What you should do:
What is needed is an exact copy of the records below, with the pictures left out.

Records to use:
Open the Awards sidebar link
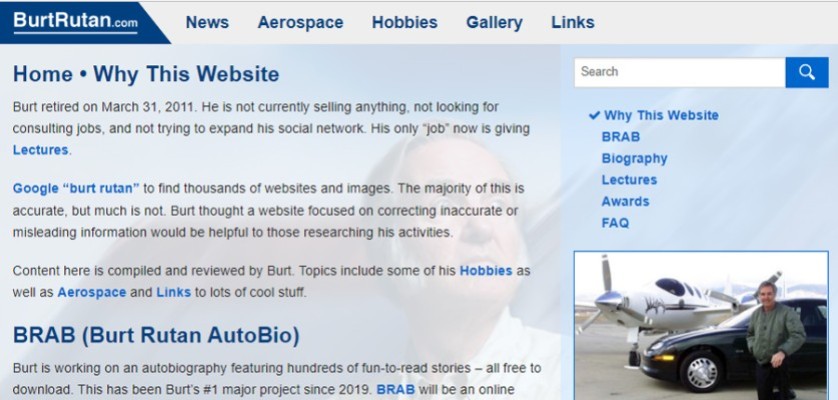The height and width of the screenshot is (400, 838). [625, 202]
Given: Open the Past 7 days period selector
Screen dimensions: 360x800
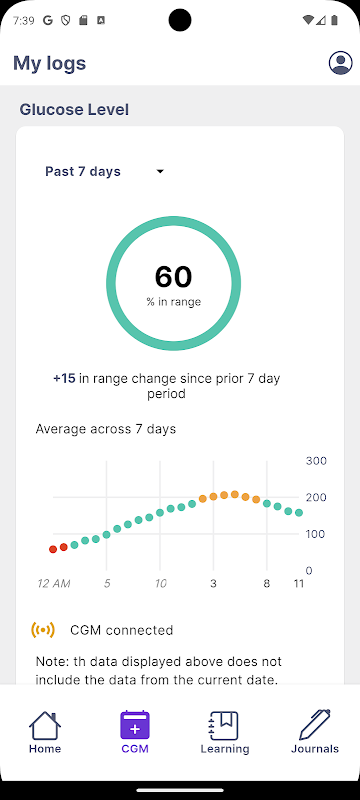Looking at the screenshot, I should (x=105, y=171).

Reply to the exercise:
Open the Awards sidebar link
The height and width of the screenshot is (400, 838). [625, 202]
Given: Open the Past 7 days period selector
Screen dimensions: 360x800
Looking at the screenshot, I should (x=105, y=171).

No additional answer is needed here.